Periodic Reporting for period 4 - RURALIMAGINATIONS (Imagining the Rural in a Globalizing World)
Reporting period: 2023-03-01 to 2024-06-30
1) To what extent do cultural imaginations render globalization’s effects on the rural (in)visible?
2) What role do traditional rural genres like the idyll and the feelings and desires they attach to the rural play in this making (in)visible?
3) How can new aesthetic repertoires highlighting the rural as a dynamic site of globalization and addressing growing rural-urban divides be developed?
Our findings show that, across the five contexts, although each has distinct traditions of imagining the rural, many cultural imaginations portray the rural as a refuge from globalization, keeping its undeniable reshaping of the rural off the page and screen. An important reason for this, we concluded, is that the idyll and pastoral - as no longer specifically western genres but globally influential - remain the dominant lenses for perceiving the rural. New aesthetic repertoires that transform these genres can, however, be discerned in some cultural imaginations. In addition, a truly new imagination of the rural as deeply globalized - and not diametrically opposed to the urban – emerges in the notion of the hinterland as connecting those rural and urban locations providing the global economy with natural resources, logistics and labor. Popular imaginations conceiving of the rural as hinterland, we have shown, can explain and challenge the appeal of nationalist mobilizations of the rural seeking to romanticize it and downplay its role in global capitalism's destructive dimensions.
We realized our two main objectives of expanding the field of rural studies (dominated by the social sciences) to the humanities and establishing durable collaborations between social scientists and humanities scholars by including researchers with humanities and social science backgrounds in the research team, in the workshops and events we organized, and in our publications, most notably the edited volume Planetary Hinterlands: Extraction, Abandonment and Care (Palgrave 2024), with 18 contributions from social scientists and humanities scholars, and the forthcoming edited volume Rural Imaginations for a Globalized World (Brill 2025), with 25 contributions from social scientists, humanities scholars and artists. That our findings were recognized as relevant and innovative beyond the humanities is clear from their publication in social science-focused journals like the Journal of Rural Studies, the Journal of the Royal Anthropological Institute, Social Dynamics, Journal of the History of the Behavioral Sciences and the Journal of Architecture. The PI was also the only humanities scholar on the Scientific Committee for the XXIXth European Society for Rural Sociology Congress.

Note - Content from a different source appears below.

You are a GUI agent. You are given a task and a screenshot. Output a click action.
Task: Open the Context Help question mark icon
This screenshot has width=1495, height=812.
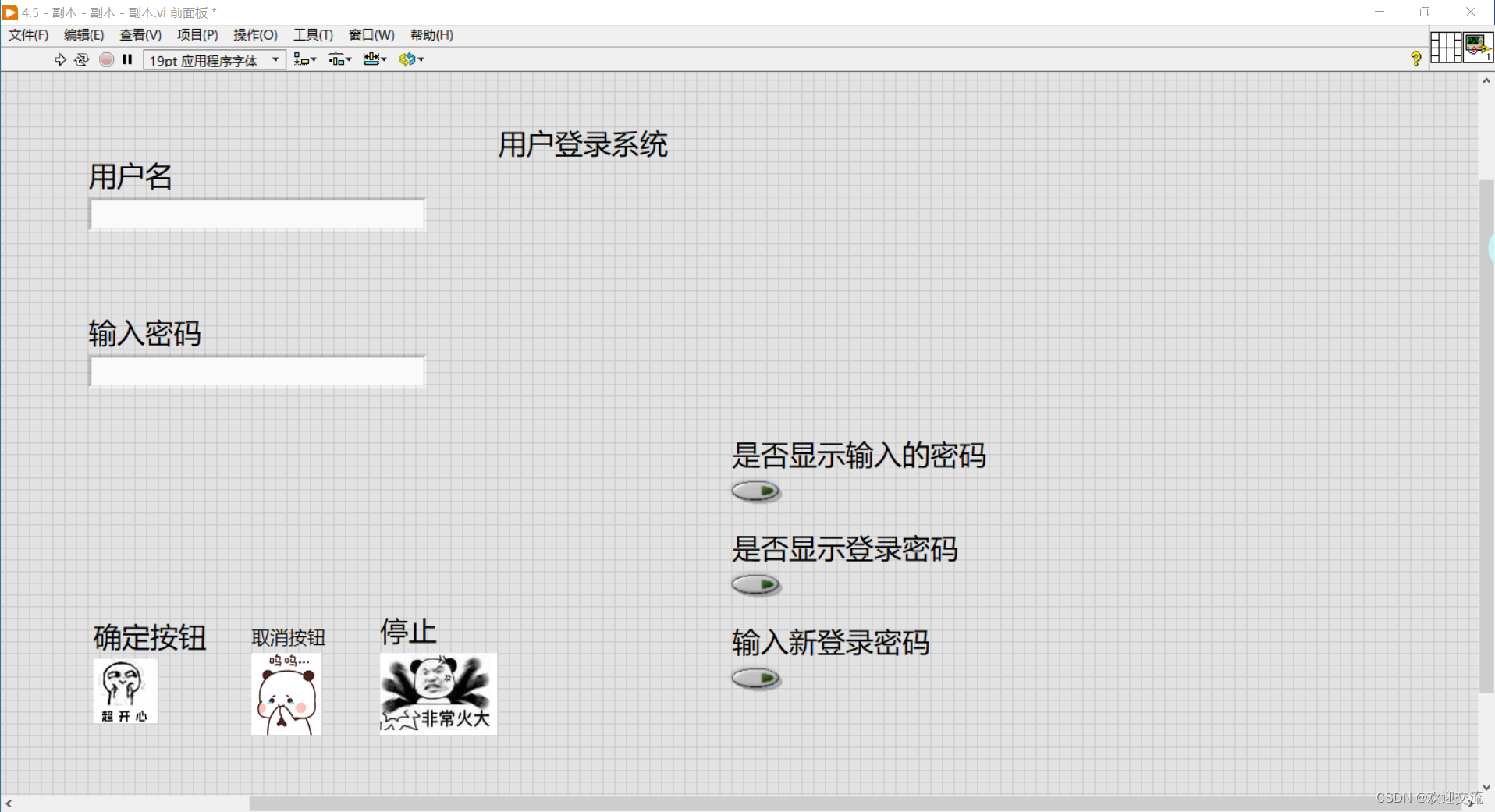1415,59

Besides scholars from different disciplines, the project involved artists and cultural producers. In 2019, four members of the research team attended the Rural Assembly at London's Whitechapel Gallery, where they met Wapke Feenstra, co-founder of the rural-focused artist collective MyVillages. This led to a long-term collaboration: Feenstra presented at the project launch; invited members of the research team to participate in a public event at TENT Arts Center during her Farmers’ Side exposition; presented a film at our project conference in Amsterdam and wrote a chapter for the Rural Imaginations for a Globalized World volume. Novelists Cynan Jones and Caryl Lewis and a location manager for rural television series (including the popular Welsh series Hinterland) participated in the expert workshop in Aberystwyth; filmmaker Adam James Smith premiered a film at the workshop in New York; and at the workshop in Beijing LIANG Junjian presented on his filmmaking workshop at Tsinghua University, which has produced award-winning rural documentaries.
In an unforeseen result, the project drew attention from stakeholders. With Peter van Dam, a historian of sustainability, the PI wrote a chapter on how Dutch productivist farmers position themselves in debates about the environment after being invited by Amsterdam Green Campus – a non-profit foundation connecting government, business and higher education – to consult on a survey of farmers commissioned by the municipality of Hollands Kroon. The chapter, which will be part of the Rural Imaginations for a Globalized World volume, was presented to representatives of the Provinces of North Holland and Flevoland, and the Land and Horticulture Organisation Netherlands (LTO). The PI was also invited by the Council for the Environment and Infrastructure, a strategic advisory board for the Dutch government, as external referent for the report Farming with a Future, presented to the Minister of Agriculture, Nature and Food Quality in 2021.
The project’s findings have been published in peer-reviewed journals and books, presented at conferences and workshops around the world (insofar as the Covid pandemic allowed), and disseminated through public events, podcasts, book launches and interviews in Dutch newspapers (Trouw, Volkskrant) and magazines (De Groene Amsterdammer, Televisier.nl) and on the radio.
Other publications go beyond the state of the art in thinking the genres of the idyll and pastoral by highlighting the role affective attachments play in their lasting and by now global appeal (Peeren/Souch in Journal of Rural Studies; Stuit in Social Dynamics; Bosma and Valdés Olmos in their PhD dissertations) and the way this appeal is mobilized in the service of (populist) nationalism (Bosma/Peeren in Politics and Policies of Rural Authenticity; Tavakoli Farsooni in Journal of British Cinema and Television).